Widząc potencjał w odcięciu sił rosyjskich stacjonujących na froncie w Karpatach, dowództwo austro-węgierskie wyszło do Niemiec z propozycją przełamania frontu pod Gorlicami, co umożliwiłoby odcięcie lub wymusiłoby wycofanie sił rosyjskich z tej części Karpat. Wsparcie miało stanowić 8 dywizji niemieckich. Operację rozpoczęto 2 maja 1915 roku ostrzałem pozycji rosyjskich na niespotykaną dotychczas na froncie wschodnim skalę. Następnie do ataku ruszyła piechota, która często okupując to niemałymi stratami w ciągu kilku dni przełamywała kolejne linie obrony i kontrataki rosyjskie. W wyniku operacji ta cześć frontu wschodniego uległa załamaniu, a do niewoli dostało się około 140 tys. żołnierzy armii rosyjskiej. Armia ta nie odzyskała już inicjatywy ofensywnej praktycznie do końca wojny, no może z wyłączeniem ofensywy Brusiłowa.
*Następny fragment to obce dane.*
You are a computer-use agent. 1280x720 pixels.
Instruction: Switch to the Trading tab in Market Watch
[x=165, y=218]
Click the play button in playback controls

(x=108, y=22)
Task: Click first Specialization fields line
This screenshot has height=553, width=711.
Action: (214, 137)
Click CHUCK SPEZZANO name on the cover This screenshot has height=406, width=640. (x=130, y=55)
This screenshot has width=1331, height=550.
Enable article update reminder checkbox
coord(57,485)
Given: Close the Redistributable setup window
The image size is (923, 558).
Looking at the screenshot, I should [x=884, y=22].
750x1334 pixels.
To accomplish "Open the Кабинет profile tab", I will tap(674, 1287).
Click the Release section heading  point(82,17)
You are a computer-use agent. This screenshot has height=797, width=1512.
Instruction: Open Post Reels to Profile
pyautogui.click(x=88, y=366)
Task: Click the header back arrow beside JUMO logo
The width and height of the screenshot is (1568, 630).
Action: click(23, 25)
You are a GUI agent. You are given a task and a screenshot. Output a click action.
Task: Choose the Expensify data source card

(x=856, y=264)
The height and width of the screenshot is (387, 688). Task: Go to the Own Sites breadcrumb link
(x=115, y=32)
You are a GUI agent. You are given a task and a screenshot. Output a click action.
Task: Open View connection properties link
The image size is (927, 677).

Wspomniane w tytule wzgórze zwane Głową Cukry znajdowało się w pobliżu pierwszej linii obrony rosyjskiej. Nazwa pochodzi od kształtu samego wzgórza, które przypominało ówczesne bloki cukru. Wzgórze jest dominujące nad okolicą i posiada dość strome stoki, do dzisiaj można z niego podziwiać wspaniałe widoki. Jego walory obronne doceniły także wojska rosyjskie i rozlokowano tam artylerię wzmocnioną broniącą ją piechotą. W nocy/wczesnym rankiem 3 maja pozycje zostały zdobyte przez wojska austro-węgierskie, jednak doceniając znaczenie tego miejsca wojska rosyjskie odbiły wzniesienie kontratakiem przeprowadzonym tego samego dnia o 11. Rankiem 4 maja żołnierze austro-węgierscy wykonali udany atak i ostatecznie zdobyli tę pozycję.

W wyniku walk zginęło tutaj wielu żołnierzy obu armii. W celu ich upamiętnienia postanowiono założyć tu cmentarz wojenny nr 185, który ulokowano na samym szczycie wzniesienia. Samo założenie, które zaprojektował Heinrich Scholz, jest bardzo interesujące, ponieważ miało oddać charakter tutejszych pozycji, zachowano m.in. linie okopów, a groby rozsiano po terenie umieszczając je w grupach oddających charakter działań wojennych. Centralnym elementem jest obelisk wykonany z kamienia z motywami wieńców dębowych oraz inskrypcjami. Pochowano tutaj 273 żołnierzy armii austro-węgierskiej oraz 341 rosyjskiej, poległych głównie w maju 1915 roku. Znajdują się tutaj także pochówki z grudnia 1914 r. Jest to jeden z największych cmentarzy wojennych w Okręgu Tarnowskim.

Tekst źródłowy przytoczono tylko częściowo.